Os casos de sarampo no estado de São Paulo quase que triplicaram de agosto para setembro. Até o dia 3 de agosto, o Estado contabilizava 1.220 casos confirmados de sarampo, e na última semana, o número saltou para 3.591, de acordo com os dados da Secretaria de Estado da Saúde e do Ministério da Saúde. A alta é de quase 194%. Até o dia 11 de setembro, a secretaria confirmou a morte de três pessoas por complicações da doença, o que não acontecia no Estado desde 1997.
A maioria dos registros se concentra na Capital. O balanço divulgado pela secretaria estadual na última quarta-feira, apontou 2.179 casos confirmados. Além da capital paulista, ao menos outros 110 municípios de SP já confirmaram casos da doença.

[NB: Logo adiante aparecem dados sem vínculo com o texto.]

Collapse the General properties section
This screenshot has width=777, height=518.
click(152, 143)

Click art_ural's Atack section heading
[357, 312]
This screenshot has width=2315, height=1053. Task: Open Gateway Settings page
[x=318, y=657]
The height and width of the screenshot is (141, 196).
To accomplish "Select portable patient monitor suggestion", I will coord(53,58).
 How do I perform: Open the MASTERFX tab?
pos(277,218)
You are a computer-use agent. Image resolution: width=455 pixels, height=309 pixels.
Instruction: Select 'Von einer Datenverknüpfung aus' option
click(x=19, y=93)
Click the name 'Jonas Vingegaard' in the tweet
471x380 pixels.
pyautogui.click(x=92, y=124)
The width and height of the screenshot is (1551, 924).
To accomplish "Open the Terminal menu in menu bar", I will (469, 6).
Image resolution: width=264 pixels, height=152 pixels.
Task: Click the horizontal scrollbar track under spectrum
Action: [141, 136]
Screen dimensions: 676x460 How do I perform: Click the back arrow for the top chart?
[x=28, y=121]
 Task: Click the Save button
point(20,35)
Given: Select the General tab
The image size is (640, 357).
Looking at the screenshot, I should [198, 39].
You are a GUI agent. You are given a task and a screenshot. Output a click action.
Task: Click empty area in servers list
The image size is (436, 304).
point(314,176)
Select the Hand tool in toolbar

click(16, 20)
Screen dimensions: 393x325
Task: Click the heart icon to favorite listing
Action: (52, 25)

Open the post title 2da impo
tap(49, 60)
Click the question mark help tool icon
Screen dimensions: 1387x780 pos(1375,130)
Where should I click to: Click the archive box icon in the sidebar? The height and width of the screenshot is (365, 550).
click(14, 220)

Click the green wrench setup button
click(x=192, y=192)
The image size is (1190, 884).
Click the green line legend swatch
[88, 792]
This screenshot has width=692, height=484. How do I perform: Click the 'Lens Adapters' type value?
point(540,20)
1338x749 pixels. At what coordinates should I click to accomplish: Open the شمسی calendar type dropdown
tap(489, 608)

Na região metropolitana de São Paulo, cidades do ABC Paulista lideram o rankings dos casos de sarampo (veja tabela ao lado). Em Santo André foram contabilizados até o dia 11, 186 casos de sarampo. Em São Bernardo do Campo são 126 casos de sarampo. A cidade de Mauá registrou 76 casos da doença.
Guarulhos e Osasco também aparecem no ranking, com 80 e 54 casos confirmados respectivamente. O município de Fernandópolis, no interior paulista, registrou 51 casos de sarampo. Já a cidade de Campinas, também no Interior, confirmou até a última quarta-feira, 37 casos.
Em nota enviada à Gazeta, a secretaria estadual disse que “na última semana de agosto, foram confirmados três óbitos decorrentes da doença”. Segundo a pasta as vítimas são: um homem de 42 anos, da Capital e sem histórico de imunização contra o sarampo, e dois bebês (uma menina de quatro meses, de Osasco e um garoto de nove meses, também da Capital). A secretaria Estadual de Saúde continua reforçando a importância de vacinar bebês de seis meses a 12 meses, já que esta faixa etária é considerada mais vulnerável a casos graves e mortes, e representa cerca de 13% do total de casos registrados em São Paulo.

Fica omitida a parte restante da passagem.